Anyhow, summer's over, the fun part of fall, ditto. And all I can say is BRRRR....



Monday, October 14, 2024

So the Wind Decided


That Saturday was the day to tear down the garden pond
water feature and pull out the plants.

Well, actually it did a lot of the work for me, if not in exactly the manner I would have chosen. I had taken out the pump the day before and left it on the lawn to dry. That drained the two metal containers Alan had fashioned into a clever fountain, and made them much lighter than before.

Combined with the gigantic canna lily leaves from the corms therein it made a sort of sail. Not only were the bucket jobbies and the plants, plus adjacent plants as well, dumped into the center of the pond, all the cement props for same were also tumbled in.
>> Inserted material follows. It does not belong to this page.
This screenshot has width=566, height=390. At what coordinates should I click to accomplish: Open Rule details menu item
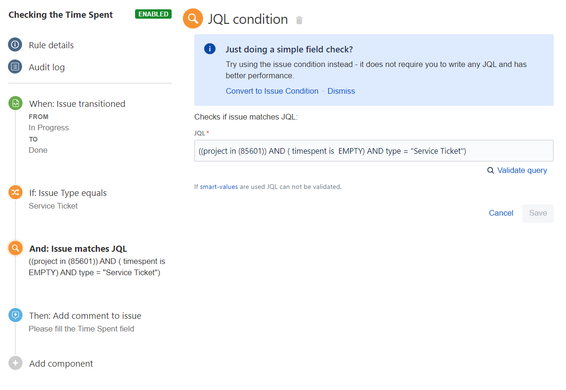pos(51,45)
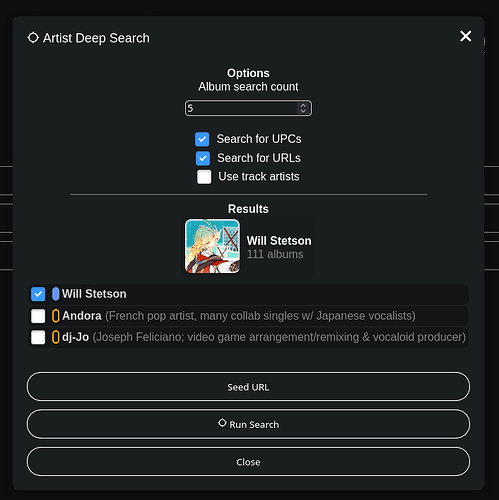Screen dimensions: 499x500
Task: Focus the Album search count field
Action: tap(248, 108)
I was glad it was pretty warm, as I shoved my sleeves up to my elbows and guddled around in the pond for a while, dragging out all the trappings, in between birding for October Big Day. 

I was astonished at how clean and light the cannas that had been in the buckets all summer ended up. They were huge! Feet over my head and lush, dark green, and vigorous looking. Yet the root system was neat and clean,

I was delighted that my little experiment turned out so well. As I was finishing up planting cannas last spring, as always there were a bunch left over. They multiply like bunnies or rocket scientists with fast calculators. On a whim I dropped a few into the water feature, into which water is pumped all summer to create a jingling cascade into the pond.

(Birds are drawn to the sound of moving water and guess who loves birds.)

Anyhow the thing succeeded like a champ. Not only did the plants grow eagerly, indeed madly, like a tropical forest, but the pond was the cleanest I have ever seen it. Despite grackles bombing it all summer with fecal sacs from their noisy offspring, which is usually a horrific problem, the water was crystal clear. We could enjoy the goldfish and rosy minnows all through the warm months, and once the cannas got growing, string algae ceased to be a problem.

The current water feature is pretty beat up from pond life for the past couple of years, but I have all sorts of ideas for doing something similar next year. I mean seriously! From changing the filter almost every day, with string algae nearly filling the pond every week, to changing the filter TWICE!!!! all summer!!! and it was still clean and clear when I pulled the pump!'

Also I didn't have to buy fancy water lettuce  and then clean that mess up in the fall either, and I have tons of cannas every year.

I can't wait for next spring! I am going to have a lot of fun with it all.